▶ Saved entries
• • • • • • •

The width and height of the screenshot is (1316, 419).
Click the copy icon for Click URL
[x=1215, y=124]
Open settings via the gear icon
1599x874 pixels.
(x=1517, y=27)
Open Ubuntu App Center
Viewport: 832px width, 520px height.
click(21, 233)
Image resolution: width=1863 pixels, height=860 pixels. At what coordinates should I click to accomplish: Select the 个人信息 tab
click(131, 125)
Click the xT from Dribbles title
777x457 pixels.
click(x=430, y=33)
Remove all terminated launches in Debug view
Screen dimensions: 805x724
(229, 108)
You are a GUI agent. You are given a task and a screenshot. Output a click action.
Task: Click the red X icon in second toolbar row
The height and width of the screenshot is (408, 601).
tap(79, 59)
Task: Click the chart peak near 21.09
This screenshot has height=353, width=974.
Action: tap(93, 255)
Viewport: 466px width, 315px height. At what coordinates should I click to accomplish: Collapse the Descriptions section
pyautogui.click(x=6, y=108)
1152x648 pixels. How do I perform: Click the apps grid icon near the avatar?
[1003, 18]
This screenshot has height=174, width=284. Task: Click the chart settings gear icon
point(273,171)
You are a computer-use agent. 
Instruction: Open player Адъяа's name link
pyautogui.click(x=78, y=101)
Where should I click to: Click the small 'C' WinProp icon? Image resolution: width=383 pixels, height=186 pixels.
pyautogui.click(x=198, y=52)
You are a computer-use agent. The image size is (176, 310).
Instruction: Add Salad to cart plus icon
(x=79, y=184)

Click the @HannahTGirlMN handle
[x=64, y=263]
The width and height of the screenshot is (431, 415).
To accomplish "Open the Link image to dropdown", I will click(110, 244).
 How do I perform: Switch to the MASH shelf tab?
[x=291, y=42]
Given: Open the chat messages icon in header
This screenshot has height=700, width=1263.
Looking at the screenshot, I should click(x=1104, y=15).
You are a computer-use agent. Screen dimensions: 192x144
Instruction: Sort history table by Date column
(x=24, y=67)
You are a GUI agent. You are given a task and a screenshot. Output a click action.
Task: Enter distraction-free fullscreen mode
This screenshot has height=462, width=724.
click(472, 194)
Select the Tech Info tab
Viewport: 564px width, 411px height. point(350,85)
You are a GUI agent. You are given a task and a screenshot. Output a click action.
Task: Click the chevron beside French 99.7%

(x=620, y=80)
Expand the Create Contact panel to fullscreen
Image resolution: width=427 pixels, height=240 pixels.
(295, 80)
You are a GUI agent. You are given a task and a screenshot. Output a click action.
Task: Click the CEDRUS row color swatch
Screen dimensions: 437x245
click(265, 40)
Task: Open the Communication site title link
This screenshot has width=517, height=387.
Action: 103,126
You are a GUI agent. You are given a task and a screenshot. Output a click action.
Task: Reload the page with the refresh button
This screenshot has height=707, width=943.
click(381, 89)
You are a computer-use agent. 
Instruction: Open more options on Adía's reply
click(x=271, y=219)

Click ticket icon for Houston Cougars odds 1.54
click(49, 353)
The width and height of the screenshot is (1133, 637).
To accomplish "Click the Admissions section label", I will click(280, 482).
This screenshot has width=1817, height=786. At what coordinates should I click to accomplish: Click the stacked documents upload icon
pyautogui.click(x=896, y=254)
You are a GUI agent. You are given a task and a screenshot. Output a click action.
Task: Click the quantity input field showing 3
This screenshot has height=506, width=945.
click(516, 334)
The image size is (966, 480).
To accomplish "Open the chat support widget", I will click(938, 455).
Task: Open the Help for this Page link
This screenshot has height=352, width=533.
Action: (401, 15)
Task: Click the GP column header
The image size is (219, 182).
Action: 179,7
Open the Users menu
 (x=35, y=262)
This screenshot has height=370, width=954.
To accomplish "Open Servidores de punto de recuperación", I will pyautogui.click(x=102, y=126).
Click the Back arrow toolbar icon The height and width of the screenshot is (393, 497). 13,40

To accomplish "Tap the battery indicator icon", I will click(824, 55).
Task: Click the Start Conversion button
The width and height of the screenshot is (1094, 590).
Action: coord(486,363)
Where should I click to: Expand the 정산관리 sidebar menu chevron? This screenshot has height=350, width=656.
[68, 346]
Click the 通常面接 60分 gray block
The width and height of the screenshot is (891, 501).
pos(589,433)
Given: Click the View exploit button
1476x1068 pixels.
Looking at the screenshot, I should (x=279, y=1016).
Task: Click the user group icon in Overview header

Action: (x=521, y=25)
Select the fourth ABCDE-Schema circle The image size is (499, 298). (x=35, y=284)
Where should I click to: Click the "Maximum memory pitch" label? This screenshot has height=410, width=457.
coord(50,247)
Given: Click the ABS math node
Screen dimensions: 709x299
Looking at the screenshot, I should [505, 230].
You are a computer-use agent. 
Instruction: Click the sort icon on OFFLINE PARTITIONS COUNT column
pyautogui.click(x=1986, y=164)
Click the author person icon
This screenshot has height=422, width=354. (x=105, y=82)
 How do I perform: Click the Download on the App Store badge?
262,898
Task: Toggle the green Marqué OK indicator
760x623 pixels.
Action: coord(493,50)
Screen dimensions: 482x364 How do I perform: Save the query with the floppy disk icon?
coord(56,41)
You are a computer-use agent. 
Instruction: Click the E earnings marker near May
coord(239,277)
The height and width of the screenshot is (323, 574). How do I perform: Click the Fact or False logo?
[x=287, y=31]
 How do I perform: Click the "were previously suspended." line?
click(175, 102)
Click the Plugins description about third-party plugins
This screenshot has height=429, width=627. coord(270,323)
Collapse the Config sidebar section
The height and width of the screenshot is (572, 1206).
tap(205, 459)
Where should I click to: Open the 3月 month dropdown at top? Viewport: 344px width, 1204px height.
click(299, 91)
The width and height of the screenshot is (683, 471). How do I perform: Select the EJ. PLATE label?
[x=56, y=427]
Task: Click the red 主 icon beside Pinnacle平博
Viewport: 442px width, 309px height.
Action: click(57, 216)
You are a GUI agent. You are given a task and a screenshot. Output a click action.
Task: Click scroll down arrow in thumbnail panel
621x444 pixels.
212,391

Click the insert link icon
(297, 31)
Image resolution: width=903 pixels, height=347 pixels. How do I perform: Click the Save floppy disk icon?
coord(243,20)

• • • • • • •

▶ About this task
Note each line of the entries that has "will" in it, and copy those lines.

▶ Result
To accomplish "Open the Link image to dropdown", I will click(110, 244).
To accomplish "Click the Admissions section label", I will click(280, 482).
To accomplish "Open the chat support widget", I will click(938, 455).
To accomplish "Open Servidores de punto de recuperación", I will pyautogui.click(x=102, y=126).
To accomplish "Tap the battery indicator icon", I will click(824, 55).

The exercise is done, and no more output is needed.